__Provided records__.
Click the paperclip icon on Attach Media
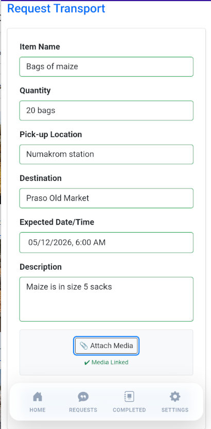 (83, 345)
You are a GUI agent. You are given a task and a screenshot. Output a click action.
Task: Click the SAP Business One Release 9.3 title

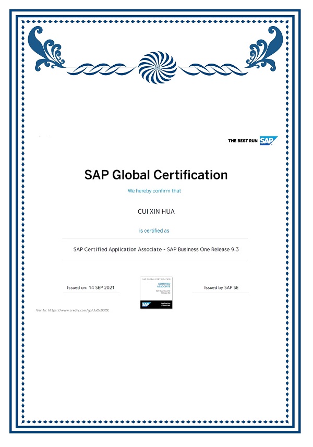tap(156, 249)
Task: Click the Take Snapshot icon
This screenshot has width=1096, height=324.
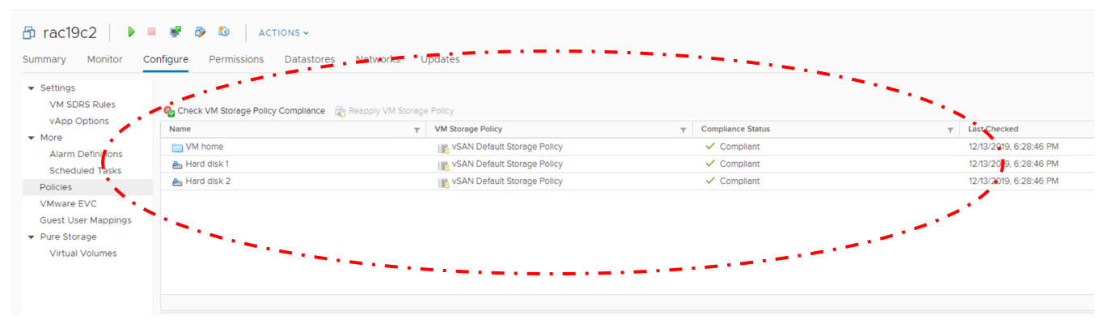Action: [224, 32]
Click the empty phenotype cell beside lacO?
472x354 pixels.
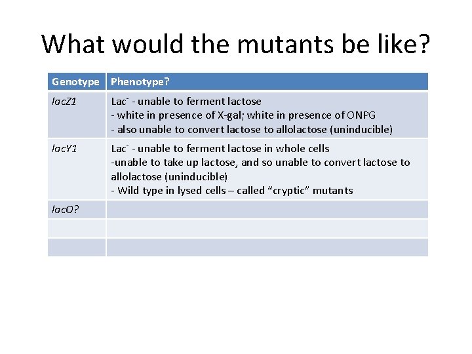(x=267, y=209)
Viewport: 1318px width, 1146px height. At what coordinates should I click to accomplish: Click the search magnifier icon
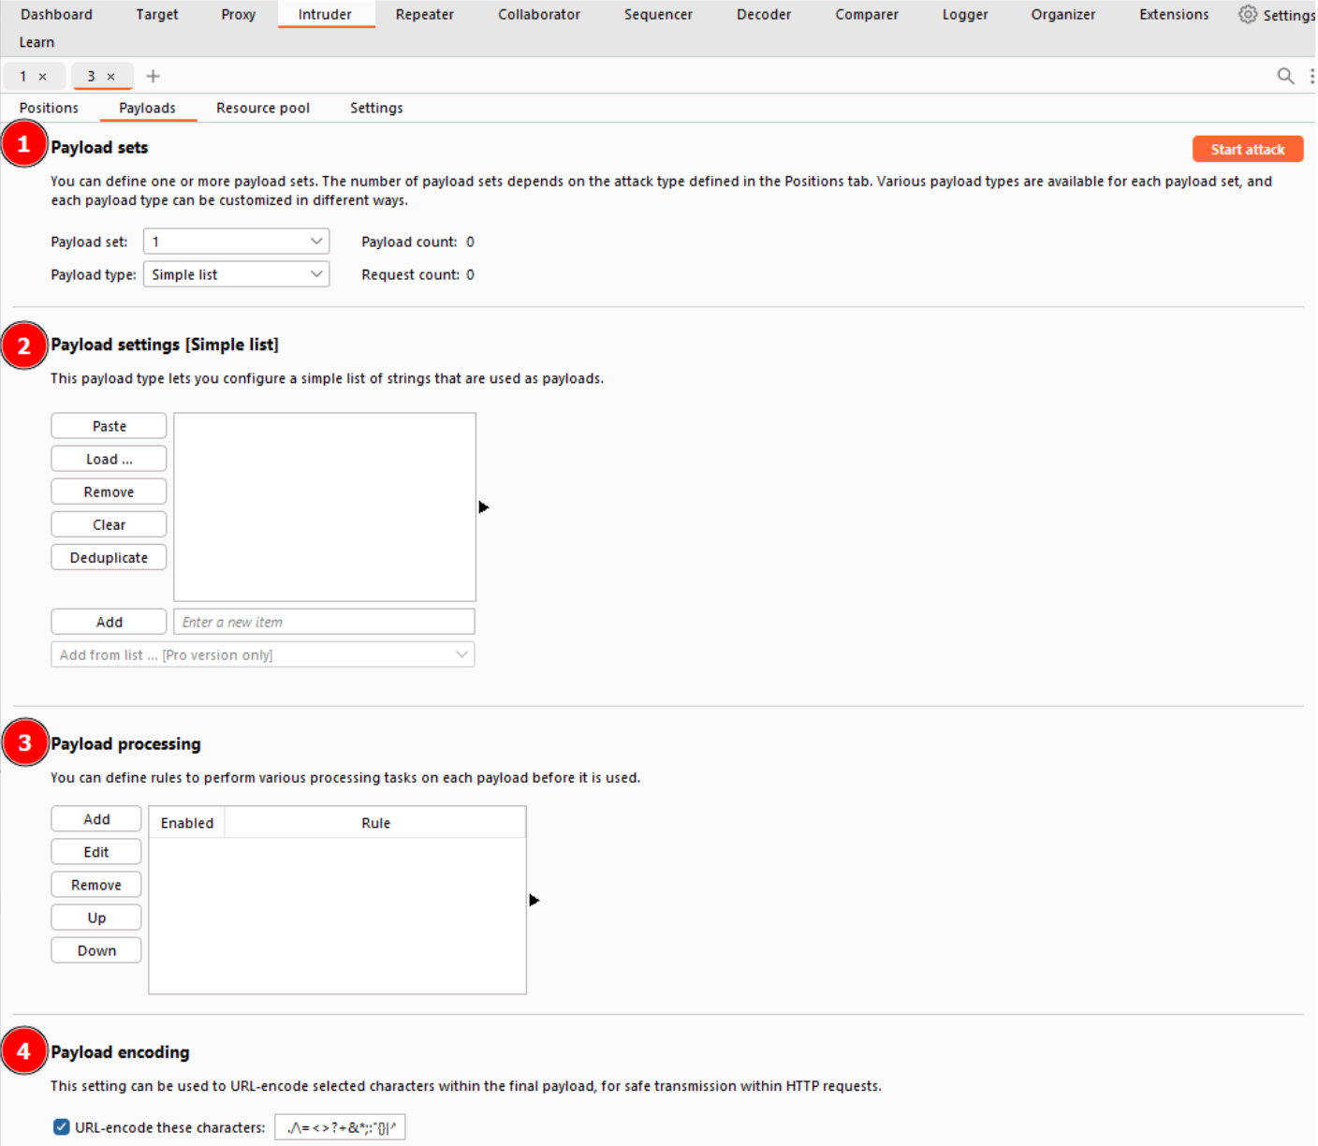coord(1285,76)
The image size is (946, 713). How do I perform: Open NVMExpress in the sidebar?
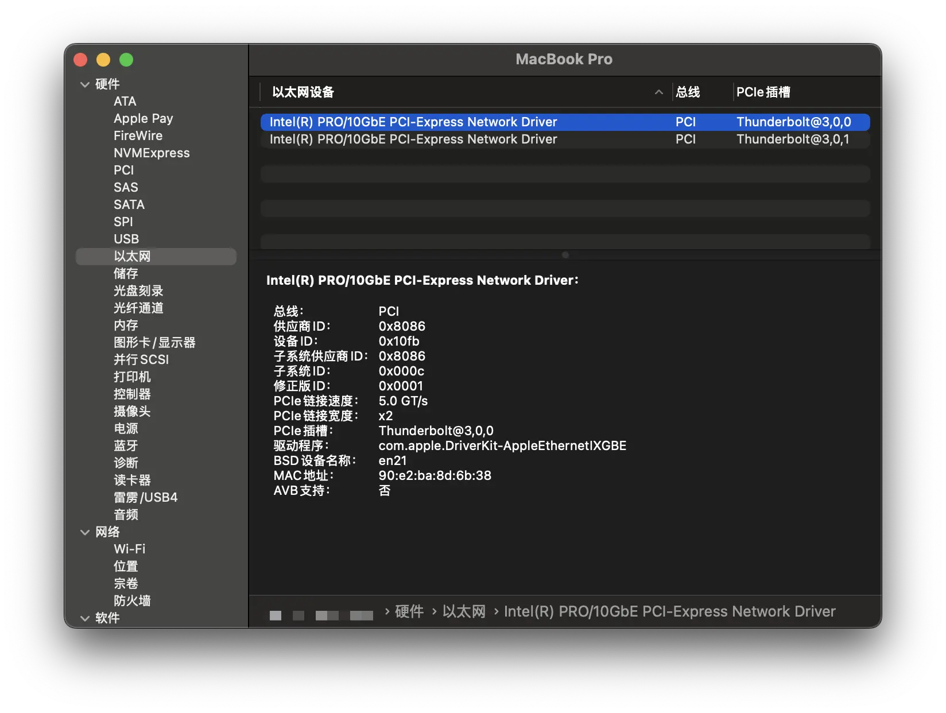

__Task__. Everything from the line containing "Task: Click the SAP" to the last line of the listing above is to be written out exactly, except the pictures, and nothing else.

__Task answer__.
Task: Click the SAP Business One Release 9.3 title

tap(156, 249)
Task: Click the Take Snapshot icon
This screenshot has width=1096, height=324.
Action: [224, 32]
Click the empty phenotype cell beside lacO?
472x354 pixels.
(x=267, y=209)
Viewport: 1318px width, 1146px height. At what coordinates should I click to accomplish: Click the search magnifier icon
coord(1285,76)
The image size is (946, 713). How do I perform: Open NVMExpress in the sidebar?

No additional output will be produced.